Winners (2022)
Director: Hassan Nazer
Screenwriters: Hassan Nazer, Hamed Emami
Starring: Parsa Maghami, Reza Naji, Hossein Abedini
Imagine finding an Oscar statuette on the street. Do you keep it, hand it in, or try to track down its rightful owner? That moral knot forms the central premise of Winners, a 2022 drama directed by Hassan Nazer. The film follows Yahya (Parsa Maghami), a young waste picker, who enlists the help of Naser (Reza Naji), a cinephile who works for him, to return the mysterious trophy. The setup suggests a tender homage to cinema’s power to transform lives, but the finished film struggles to live up to comparisons to titles like Slumdog Millionaire or Cinema Paradiso.
Yahya is presented as a keen movie lover—he stays up late watching films despite his mother’s protests because he must rise early to earn money for the family. This trait is introduced repeatedly, yet the film rarely explores it in depth. The result is a protagonist who likes films in name more than in lived detail, and a narrative that often tells us emotion rather than showing it.
Hassan Nazer’s own biography informs part of the film’s backstory. Born in Iran, Nazer left at eighteen when a university production he staged—with a cast of ten women—was boycotted by university officials. He has lived and worked in Scotland for decades, and Winners is his first feature wholly financed there. The director’s devotion to cinema is evident in his dedication to the project and in his decision to foreground the topic, yet the film’s engagement with cinema history and culture is disappointingly tenuous.
Winners markets itself as a loving ode to Iranian cinema, but references to film history are limited and often surface-level. A few posters and some direct nods—to Cinema Paradiso and to The Song of Sparrows, the latter starring Reza Naji—appear in the background or are name-checked in conversation. Beyond these brief gestures, however, the movie offers scant commentary on film as an art form or on the cultural role of cinema in Iran. For an audience seeking an in-depth exploration of cinematic heritage, that absence feels like a missed opportunity.
The screenplay compounds these problems through repetitive exposition and thinly drawn characters. Many scenes rely on characters stating facts rather than revealing them through action or nuance. Yahya remains largely defined by his love of movies; Leyla exists primarily as his friend; his mother is, too often, merely the nag who scolds him for late nights. These simplified roles prevent the ensemble from achieving the depth that would make their choices and conflicts compelling.

The plot mechanics also feel unnecessarily convoluted. The discovery of the Oscar—central to the narrative—arrives through a sequence of overly complicated events: a woman leaves the statuette in a taxi while briefly rushing away, the police instruct the cab to move, the driver loses the owner, and the object eventually ends up on the roadside where Yahya finds it. This chain of events renders Yahya’s occupation as a waste picker oddly peripheral, diluting the social context that could have grounded the story and deepened its stakes. Instead, the film often lingers on small, incidental details that do little to strengthen the core premise.
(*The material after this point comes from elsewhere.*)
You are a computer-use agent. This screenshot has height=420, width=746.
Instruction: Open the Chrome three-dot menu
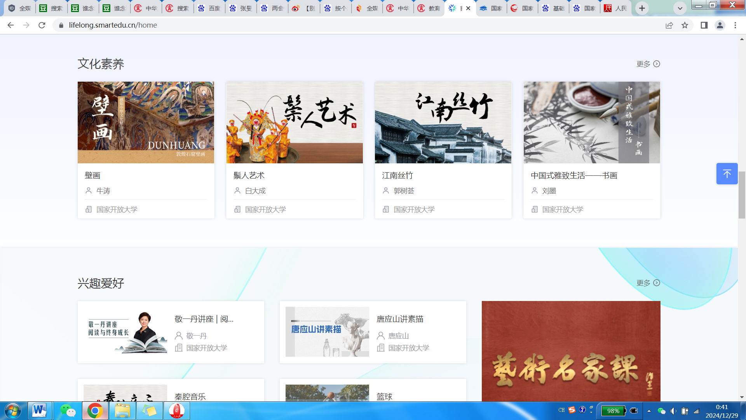[735, 25]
Directorial choices further influence the film’s emotional tone. Nazer favors a restrained, almost classical approach to editing and staging—shots are unobtrusive, cuts are straightforward, and the mise-en-scène rarely veers into experimental territory. While this understated style can suit intimate dramas, here it accentuates the script’s flatness. Without more distinctive visual or rhythmic flourishes, scenes that might have resonated remain muted.
Still, Winners has visual merits. Cinematographers Arash Seifi and Arash Seyfijamadi capture striking images of Iran’s urban landscape, producing moments of genuine beauty that hint at the film’s unrealized potential. These instances of strong composition and natural light provide the movie’s most tangible pleasures and remind viewers that the film’s shortcomings do not stem from a lack of technical skill.
Ultimately, Winners is a film with an admirable intention but uneven execution. It aspires to celebrate cinema and to tell a humane story about choice, ownership, and integrity, yet its treatment of those themes feels cursory. Characters remain underdeveloped, the screenplay relies on expository shorthand, and the plot’s structural decisions weaken the film’s emotional payoff. Viewers drawn to meditations on film history or to richly textured character studies may find the film wanting, while those content with a modest, visually pleasant fable might appreciate its gentler moments.